● **READING TEXT**
Model Training Guide
This guide explains how to retrieve datasets for training inside Michelangelo workflows and how to optionally scale training using RayTask and the Lightning Trainer SDK.
The focus is simplicity: you control your training logic, Michelangelo provides the dataset plumbing and optional distributed compute.
What You'll Learn
- How datasets are passed to training tasks
- How to load Ray, Pandas, or Spark datasets
- How to scale training with Ray workers
- How to use the Lightning Trainer SDK for deep learning
Understanding Training Inputs
Michelangelo workflows pass datasets using DatasetVariable.
A DatasetVariable may contain:
-
Ray Dataset (recommended for distributed training)
-
Pandas DataFrame (small/local datasets)
-
Spark DataFrame (large-scale preprocessing)
Access the dataset inside a training task using:
dataset = train_dv.value
Dataset Formats
| Format | When It Appears | How to Use It |
|---|---|---|
| Ray Dataset | From data prep tasks using Ray | Best for distributed training |
| Pandas DataFrame | Local CSV or small data | Convert to tensors directly |
| Spark DataFrame | Spark preprocessing step | Convert to Pandas or Ray before training |
Simple Training Example
For basic (scikit-learn, lightweight PyTorch) training, load your dataset directly:
import michelangelo.uniflow.core as uniflow
from michelangelo.sdk.workflow.variables import DatasetVariable
@uniflow.task()

● **INFORMATION GIVEN**

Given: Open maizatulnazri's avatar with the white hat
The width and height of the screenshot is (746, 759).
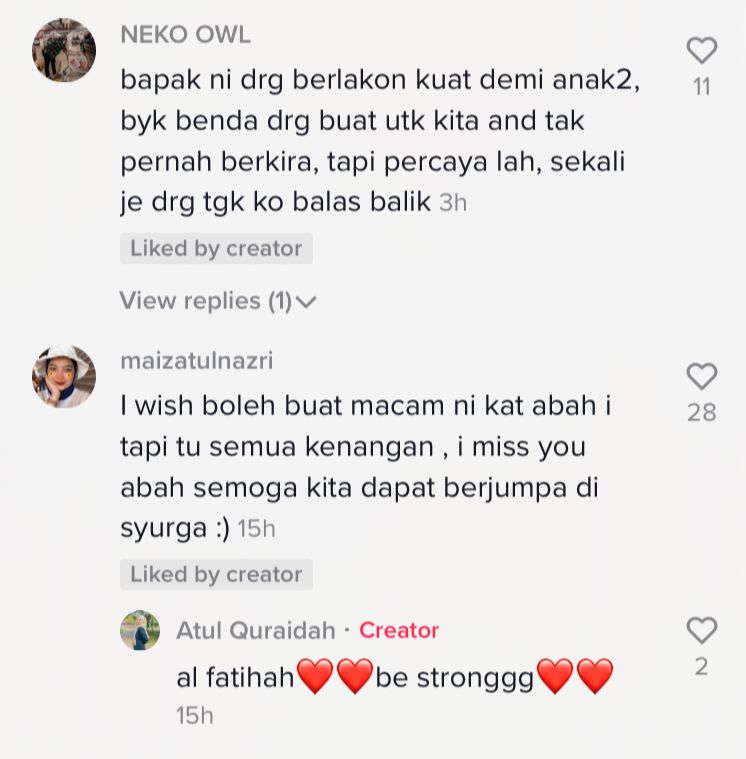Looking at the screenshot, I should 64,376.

--

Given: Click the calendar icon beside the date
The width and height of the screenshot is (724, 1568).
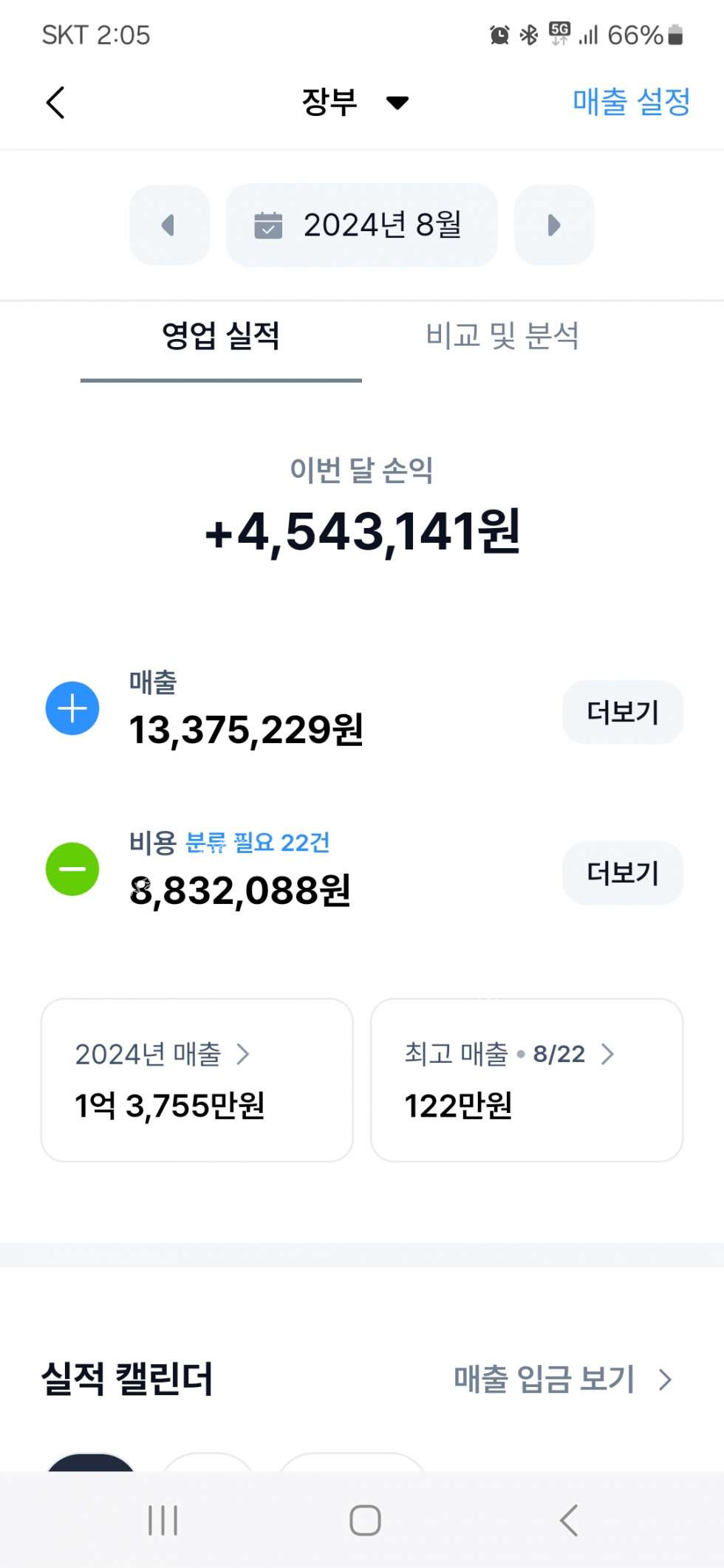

...

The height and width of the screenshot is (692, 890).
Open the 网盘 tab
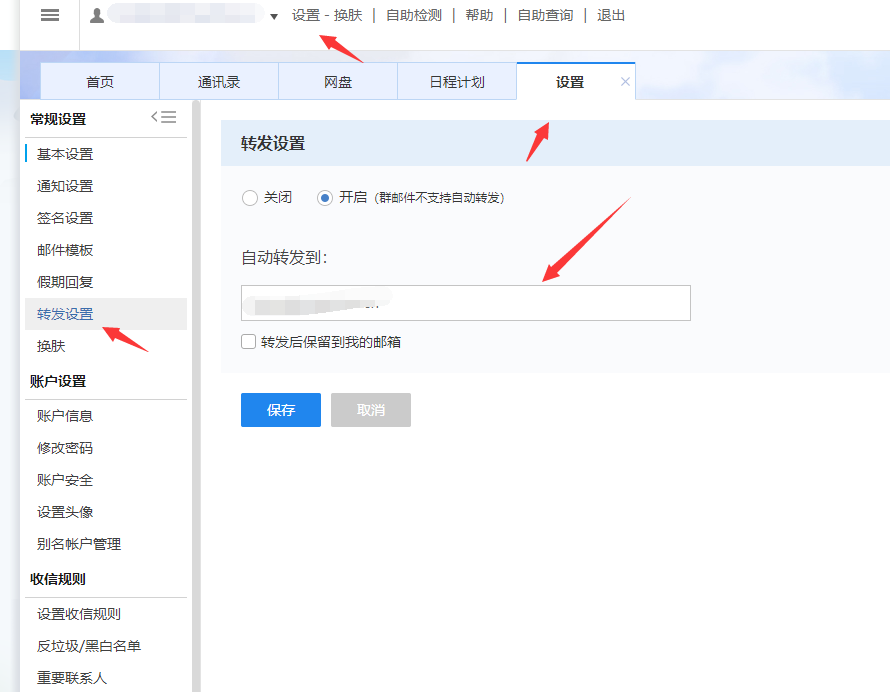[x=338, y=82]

● **SET OF TASKS**
a: In the records, copy out each line from the one containing "Given: Open maizatulnazri's" to the one containing "Looking at the screenshot, I should 64,376.", both included, without the pictures.
b: Pick up the Michelangelo training guide where it stops and keep writing it.

● **RESULTS BY TASK**
a:
Given: Open maizatulnazri's avatar with the white hat
The width and height of the screenshot is (746, 759).
Looking at the screenshot, I should 64,376.

b:
def train_model(train_dv: DatasetVariable, val_dv: DatasetVariable):
"""Simple training with scikit-learn"""
# Load datasets - works with Ray, Pandas, or Spark
train_df = train_dv.value.to_pandas()
val_df = val_dv.value.to_pandas()
feature_cols = [col for col in train_df.columns if col != 'target']
X_train, y_train = train_df[feature_cols], train_df['target']
X_val, y_val = val_df[feature_cols], val_df['target']
from sklearn.ensemble import RandomForestRegressor
model = RandomForestRegressor(n_estimators=100)
model.fit(X_train, y_train)
score = model.score(X_val, y_val)
print(f"Validation R² score: {score:.3f}")
return model
Distributed Training with Lightning Trainer SDK
To scale training across CPUs/GPUs, wrap your training task using RayTask.
Example: Distributed Deep Learning with Ray Workers
from michelangelo.sdk.trainer.torch.pytorch_lightning.lightning_trainer import (
LightningTrainer, LightningTrainerParam
)
from michelangelo.uniflow.plugins.ray import RayTask
from michelangelo.maf.ray.train import create_run_config, create_scaling_config
from ray.train import CheckpointConfig
@uniflow.task(
config=RayTask(
head_cpu=2,
head_memory="8Gi",
worker_cpu=4,
worker_memory="16Gi",
worker_instances=4,
)
)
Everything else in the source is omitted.